A Comparison of IOT and CLS
The predictions below were generated using NIR spectra of acetaminophen (API) and excipient mixtures measured in GEA PAT Stack using a SentroPAT FO with a SentroProbe MS7 probe. The spectra were preprocessed the same way1. The data is from a collaboration with our friends at GEA and BASF; a citation for the publication this data is from can be found in the foot notes.2


As can be seen, the IOT predictions are more accurate than the CLS results, which have a clear bias in their API predictions. Let’s look at the sum of the excipient and API spectral contribution weights (we interrupt these as mass percentages):

You can see that the IOT results always sum to one, as expected by the constraints. In contrast, the CLS results have a total mass percentage greater than 100%. What happens if we just scale each of the CLS predictions by its summed spectral contributions?

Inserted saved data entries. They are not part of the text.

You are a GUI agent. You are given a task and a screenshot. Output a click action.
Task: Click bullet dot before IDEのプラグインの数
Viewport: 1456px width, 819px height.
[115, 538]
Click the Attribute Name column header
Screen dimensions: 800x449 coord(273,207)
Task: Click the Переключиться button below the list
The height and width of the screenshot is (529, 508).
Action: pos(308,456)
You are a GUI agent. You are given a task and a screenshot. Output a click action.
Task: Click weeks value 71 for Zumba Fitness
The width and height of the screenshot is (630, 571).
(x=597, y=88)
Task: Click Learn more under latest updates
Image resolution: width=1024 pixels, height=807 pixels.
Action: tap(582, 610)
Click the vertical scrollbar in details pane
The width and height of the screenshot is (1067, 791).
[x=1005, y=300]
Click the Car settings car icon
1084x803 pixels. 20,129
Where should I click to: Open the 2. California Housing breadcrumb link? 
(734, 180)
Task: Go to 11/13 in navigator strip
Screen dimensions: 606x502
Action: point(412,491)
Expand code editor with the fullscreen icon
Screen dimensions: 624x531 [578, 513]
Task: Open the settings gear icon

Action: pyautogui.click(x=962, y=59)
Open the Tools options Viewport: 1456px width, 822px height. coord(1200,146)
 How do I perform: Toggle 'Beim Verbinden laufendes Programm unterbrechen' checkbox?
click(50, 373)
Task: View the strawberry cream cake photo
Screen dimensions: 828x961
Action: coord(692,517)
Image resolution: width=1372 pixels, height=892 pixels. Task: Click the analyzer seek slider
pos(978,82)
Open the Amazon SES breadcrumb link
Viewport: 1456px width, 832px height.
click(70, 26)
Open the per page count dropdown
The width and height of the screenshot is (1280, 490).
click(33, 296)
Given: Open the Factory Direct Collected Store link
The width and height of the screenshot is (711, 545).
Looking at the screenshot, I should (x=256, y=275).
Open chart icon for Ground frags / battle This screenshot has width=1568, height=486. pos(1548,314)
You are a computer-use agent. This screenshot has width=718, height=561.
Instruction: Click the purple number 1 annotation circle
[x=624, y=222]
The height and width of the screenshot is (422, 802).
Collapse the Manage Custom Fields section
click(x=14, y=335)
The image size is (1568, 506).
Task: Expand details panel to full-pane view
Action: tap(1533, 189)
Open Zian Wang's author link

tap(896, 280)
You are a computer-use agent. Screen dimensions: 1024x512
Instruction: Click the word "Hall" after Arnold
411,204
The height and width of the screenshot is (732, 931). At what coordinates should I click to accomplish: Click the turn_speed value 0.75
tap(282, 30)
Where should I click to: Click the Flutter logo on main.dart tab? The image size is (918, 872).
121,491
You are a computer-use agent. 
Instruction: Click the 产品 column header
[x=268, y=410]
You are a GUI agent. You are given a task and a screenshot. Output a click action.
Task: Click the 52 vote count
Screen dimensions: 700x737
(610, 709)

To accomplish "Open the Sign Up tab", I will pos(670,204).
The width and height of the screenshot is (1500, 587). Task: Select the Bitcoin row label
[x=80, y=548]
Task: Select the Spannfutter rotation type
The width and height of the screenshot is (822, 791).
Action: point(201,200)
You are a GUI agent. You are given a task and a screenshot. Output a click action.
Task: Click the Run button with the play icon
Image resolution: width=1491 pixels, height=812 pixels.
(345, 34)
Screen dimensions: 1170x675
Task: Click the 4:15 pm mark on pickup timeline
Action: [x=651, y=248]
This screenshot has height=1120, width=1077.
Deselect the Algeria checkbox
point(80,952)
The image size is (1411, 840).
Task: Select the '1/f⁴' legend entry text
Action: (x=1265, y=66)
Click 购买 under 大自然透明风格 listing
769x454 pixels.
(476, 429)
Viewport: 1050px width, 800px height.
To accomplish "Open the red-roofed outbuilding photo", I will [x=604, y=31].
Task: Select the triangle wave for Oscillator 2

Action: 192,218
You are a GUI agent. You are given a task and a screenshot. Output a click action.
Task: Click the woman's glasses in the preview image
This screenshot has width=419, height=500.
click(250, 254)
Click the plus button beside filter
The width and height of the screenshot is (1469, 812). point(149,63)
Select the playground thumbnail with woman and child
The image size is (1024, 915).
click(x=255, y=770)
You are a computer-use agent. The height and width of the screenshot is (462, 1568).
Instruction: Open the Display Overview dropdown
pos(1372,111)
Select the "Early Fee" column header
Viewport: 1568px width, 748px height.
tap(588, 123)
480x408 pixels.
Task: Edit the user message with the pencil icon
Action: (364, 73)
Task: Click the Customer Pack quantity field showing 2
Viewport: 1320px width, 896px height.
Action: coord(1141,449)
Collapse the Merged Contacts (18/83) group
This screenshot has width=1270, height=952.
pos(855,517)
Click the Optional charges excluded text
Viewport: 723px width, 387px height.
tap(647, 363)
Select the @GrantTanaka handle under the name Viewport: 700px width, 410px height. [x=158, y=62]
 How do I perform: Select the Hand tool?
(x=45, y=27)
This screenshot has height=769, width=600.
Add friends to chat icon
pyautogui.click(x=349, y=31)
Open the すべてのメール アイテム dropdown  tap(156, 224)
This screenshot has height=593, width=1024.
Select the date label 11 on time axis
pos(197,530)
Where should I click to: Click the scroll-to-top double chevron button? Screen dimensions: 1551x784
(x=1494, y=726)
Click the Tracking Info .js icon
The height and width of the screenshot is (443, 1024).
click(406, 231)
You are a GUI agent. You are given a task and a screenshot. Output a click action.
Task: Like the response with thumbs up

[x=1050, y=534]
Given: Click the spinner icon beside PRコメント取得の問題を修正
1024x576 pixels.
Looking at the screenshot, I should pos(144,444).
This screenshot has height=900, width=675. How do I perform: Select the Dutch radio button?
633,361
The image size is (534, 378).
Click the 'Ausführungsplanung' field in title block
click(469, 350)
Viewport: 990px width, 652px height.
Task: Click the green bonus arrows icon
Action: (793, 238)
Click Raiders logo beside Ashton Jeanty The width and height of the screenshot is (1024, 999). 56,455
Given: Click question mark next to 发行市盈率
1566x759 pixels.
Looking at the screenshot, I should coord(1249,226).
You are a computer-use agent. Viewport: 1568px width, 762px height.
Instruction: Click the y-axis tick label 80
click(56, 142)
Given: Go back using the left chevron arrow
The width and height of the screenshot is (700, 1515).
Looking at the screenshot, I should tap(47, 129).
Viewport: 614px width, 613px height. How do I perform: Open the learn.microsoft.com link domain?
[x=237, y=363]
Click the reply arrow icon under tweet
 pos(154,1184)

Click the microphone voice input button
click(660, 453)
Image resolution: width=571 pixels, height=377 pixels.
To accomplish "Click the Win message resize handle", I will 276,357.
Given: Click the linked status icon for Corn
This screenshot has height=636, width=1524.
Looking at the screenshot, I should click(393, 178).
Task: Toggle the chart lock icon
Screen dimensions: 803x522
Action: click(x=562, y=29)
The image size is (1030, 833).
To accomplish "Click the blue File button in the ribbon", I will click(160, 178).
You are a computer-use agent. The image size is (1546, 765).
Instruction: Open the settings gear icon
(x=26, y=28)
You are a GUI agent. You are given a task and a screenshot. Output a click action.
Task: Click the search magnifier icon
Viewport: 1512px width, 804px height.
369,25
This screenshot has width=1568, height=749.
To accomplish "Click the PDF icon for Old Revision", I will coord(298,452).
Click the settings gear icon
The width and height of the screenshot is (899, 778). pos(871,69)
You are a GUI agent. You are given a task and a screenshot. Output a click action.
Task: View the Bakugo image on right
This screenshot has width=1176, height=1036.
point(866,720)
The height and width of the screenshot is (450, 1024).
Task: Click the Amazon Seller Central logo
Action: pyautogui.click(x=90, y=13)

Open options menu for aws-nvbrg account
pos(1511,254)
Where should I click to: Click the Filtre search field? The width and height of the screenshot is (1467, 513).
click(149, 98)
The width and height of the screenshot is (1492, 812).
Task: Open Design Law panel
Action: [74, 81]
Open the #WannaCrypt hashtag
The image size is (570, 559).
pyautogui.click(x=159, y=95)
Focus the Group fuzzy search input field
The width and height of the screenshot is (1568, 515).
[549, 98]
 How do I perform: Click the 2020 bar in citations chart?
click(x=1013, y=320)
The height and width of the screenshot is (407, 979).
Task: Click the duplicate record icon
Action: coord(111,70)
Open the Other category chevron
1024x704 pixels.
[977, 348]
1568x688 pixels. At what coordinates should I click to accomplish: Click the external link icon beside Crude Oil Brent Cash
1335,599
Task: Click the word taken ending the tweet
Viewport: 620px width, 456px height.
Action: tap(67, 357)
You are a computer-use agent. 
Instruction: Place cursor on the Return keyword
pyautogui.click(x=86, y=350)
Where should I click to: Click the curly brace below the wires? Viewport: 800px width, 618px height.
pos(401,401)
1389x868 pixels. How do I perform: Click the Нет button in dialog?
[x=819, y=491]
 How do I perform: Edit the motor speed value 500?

The CLS predictions improved, but are not as accurate as the IOT predictions. Why is that? Let’s look at the sum square of the spectral fit residuals (SSR):

CLS has the same or lower SSR for all samples. This is likely the result of IOT getting a similar, but slightly higher, error of fit for the same samples to minimize its error of fit under constraints rather than just minimizing the error of fit unconstrained3. Despite the higher fit error, IOT is able to generate a more accurate result, indicating that violations of assumptions in CLS (e.g., linear additivity, non-negativity of concentrations) may be being violated. By constraining the algorithm, IOT is generating predictions that better match reality.
Summary
I hope this blog post was helpful for those of you, like me, who struggled to get CLS to work and have been skeptical that IOT is just CLS with some minor tweaks. While there are small practical differences between IOT and CLS (and larger theoretical ones), they add up to big results!
1) It should be noted that this preprocessing was optimized to minimize the error in IOT concentration estimates. Different spectral preprocessing may show different relative IOT and CLS results
2) Rish, Adam J., et al. "Evaluation of Calibration Burden for Monitoring of a Pharmaceutical Continuous Manufacturing Line using Near-Infrared Spectroscopy." International Journal of Pharmaceutics 673 (2025): 125419.
3) It should be noted that IOT run without constraints generates the same results as CLS for these spectra.